Yeşil bir fon üstüne yazılmış bir slogan. İngilizce.

‘‘Size does matter!’’ diyor.

Yani,

‘‘Evet. Boy önemlidir.’’

Görünce, ‘‘Yahu, ne oluyoruz böyle’’ diye yerimde hoplamıştım. Sonradan bizim öğrenciler söylediler. Amerikalılar, Godzilla'yı yeniden çevirmişler. Çocukluk yıllarından bazılarımızın hatırlayacağı ünlü Japon canavarı Godzilla'yı.

Karton evlerden yapılı Japon şehirlerini alevler içinde bırakan, sonra da sanırım biri Japon ve diğeri Amerikalı iki bilim adamının birlikte öldürdükleri yapay olduğu her halinden belli olan büyük canavar.

Amerikalıların yeniden çevirdikleri, işte bu canavarın Amerika maceraları.

SORUNUN NEDENİ

Godzilla filmi daha New York'ta çıkmadan kitapçılar vs Godzilla hatıralarıyla dolmuştu. Godzilla kartpostalları, kitapları, Godzilla'nın hayatı... Filmin çevriliş hikâyesi.

Anahtarlıklar. Tişörtler, çeşitli boylarda plastik Godzilla'lar.

Daha birkaç hafta önce ‘‘Titanik aşağı, Titanik yukarı’’ diyen günümüz toplumlarının bir anda Godzilla'cı kesilmeleri aslında beni de şaşırtmıştı ya, ama ben yine de ‘‘Godzilla ne?’’ diye soran piyasa profesyoneline büyük canavarı ciddiyetle anlattım.

Sonra konuya geçtik...

Vadeli Japon bono piyasasından söz ediyorduk.

Bundan bir yıl önce ‘‘piyasa oyunlarının Godzillası’’ Japonya'da yaşanmıştı.

OYUN

Japon vadeli işlemler piyasasında bazı oyuncular vadeli bono satmışlar...

Ama bu kontratın ‘‘arkasında’’ teslimatı yapılacak bonoların pek az sayıda olduğunu fark etmemişlerdi. (Çünkü vadeli işlemlerde teslimat şart değil. Kontratın bitiş günü yaklaşırken dönüp ters pozisyon da alınabilir.)

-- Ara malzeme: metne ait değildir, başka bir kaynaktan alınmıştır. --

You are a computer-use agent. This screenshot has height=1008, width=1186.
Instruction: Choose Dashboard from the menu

Uluslararası piyasaların en uyanık oyuncuları olan Hedge fund'lar ise ödevlerini iyi çalışmışlar ve teslim edilmesi gereken bonolar'dan piyasada fazla olmadığını hemen görmüşlerdi. Bunun üzerine, piyasada olanları da önceden toplamaya başlamışlardı.

Aynı zamanda bol bol da vadeli bono almışlardı.

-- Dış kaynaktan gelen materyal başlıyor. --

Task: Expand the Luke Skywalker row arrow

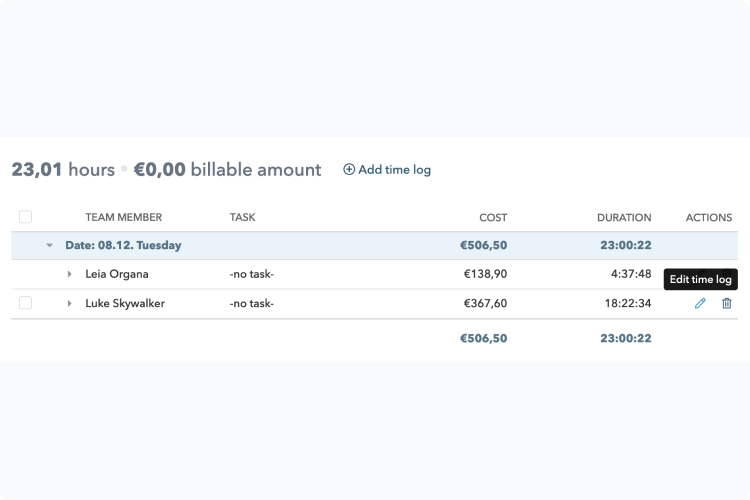Action: (x=69, y=303)
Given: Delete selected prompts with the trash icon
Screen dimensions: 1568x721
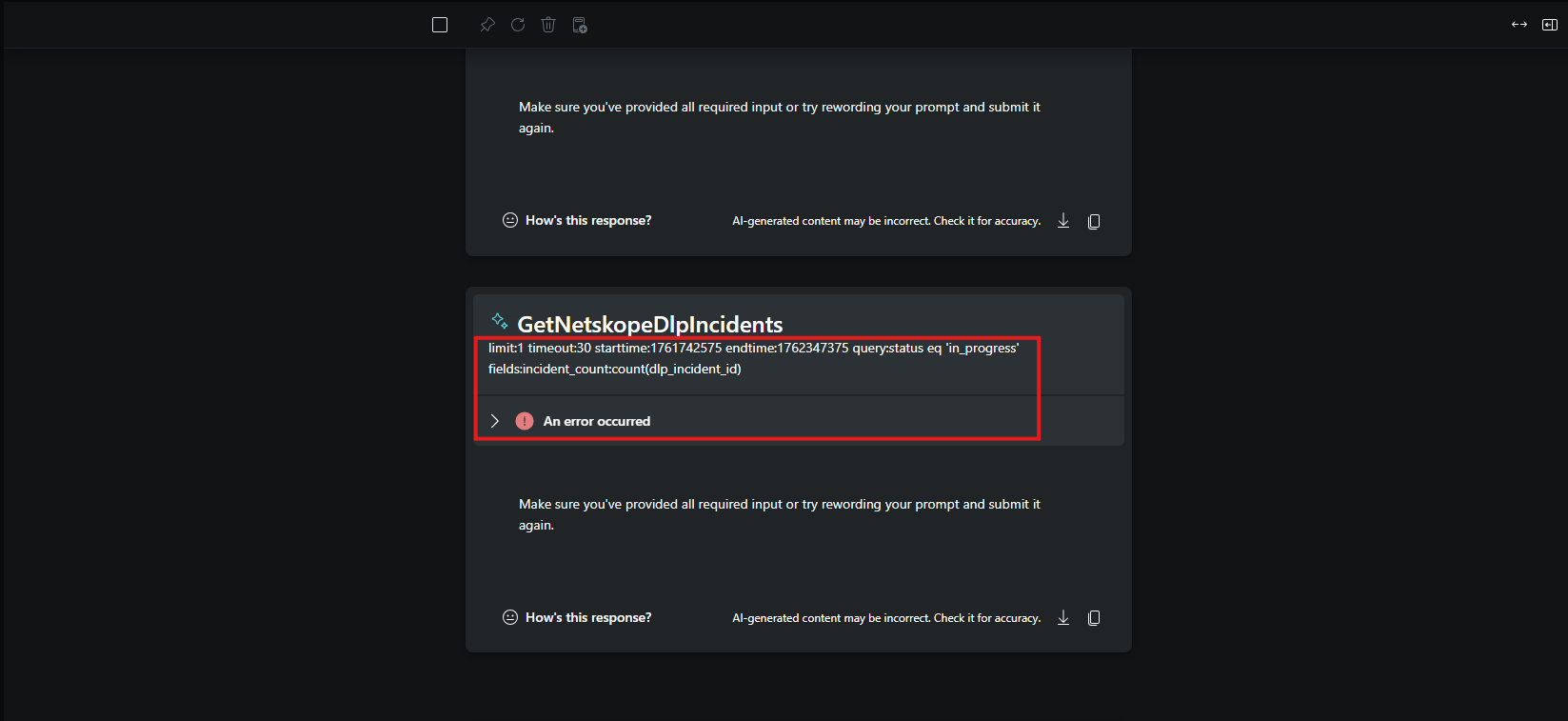Looking at the screenshot, I should coord(548,25).
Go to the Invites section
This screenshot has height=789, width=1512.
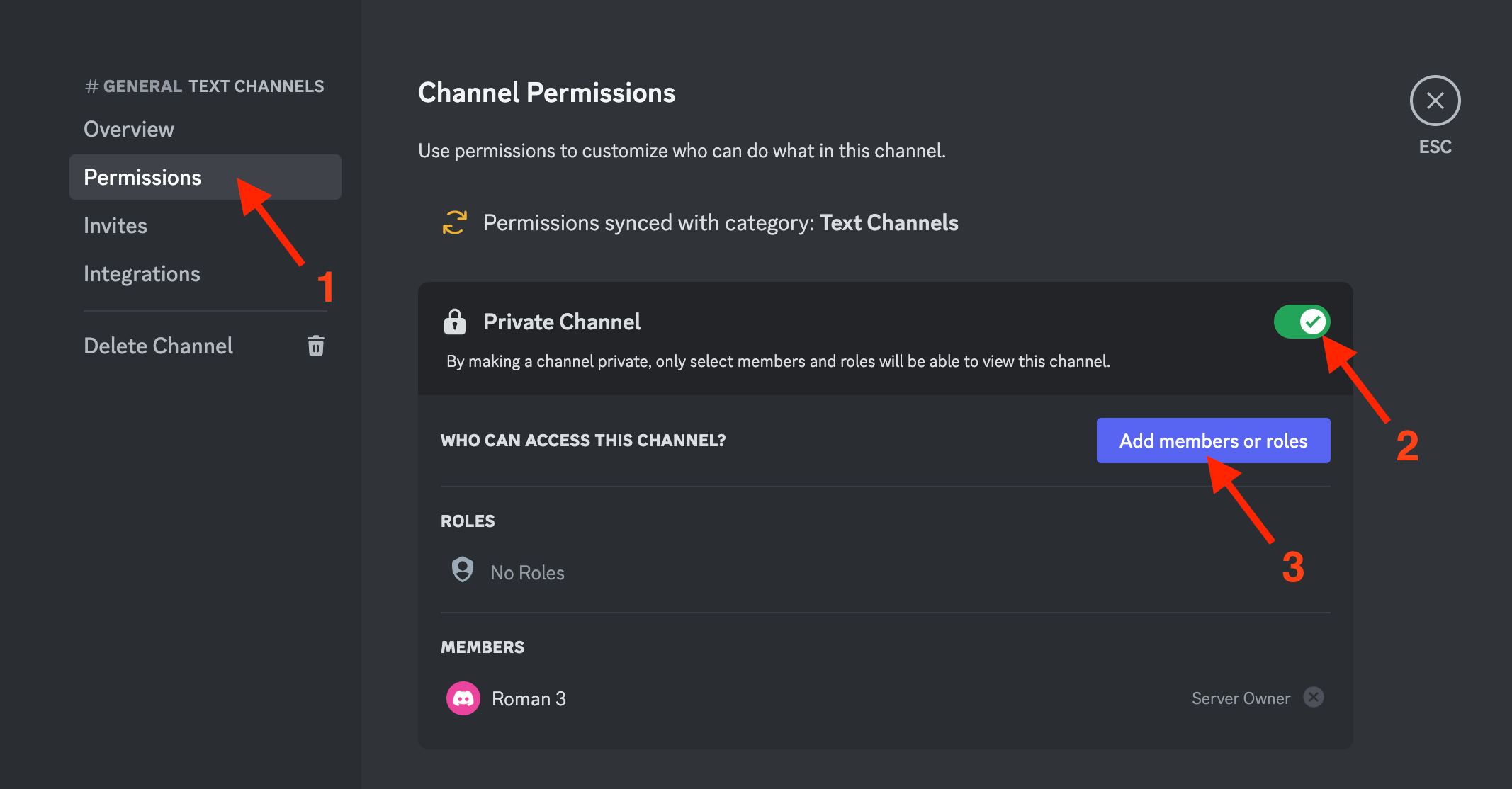point(115,226)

Sonunda vadeli bono satanlar, teslimat için başı kesilmiş tavuk gibi oradan oraya koşuşup bono ararken, uyanıklar iyi para kazanmıştı.

SONUÇ

İşte öğrencilerle tartıştığımız olay buydu. Japonya'da yaşanmıştı.

‘‘Açık pozisyonların Godzilla'sı’’ olarak biliniyordu.

Yani ‘‘en büyüğü.’’

Anlayacağınız, Amerikalılar'ın bir, Japonlar'ın iki Godzilla'sı var.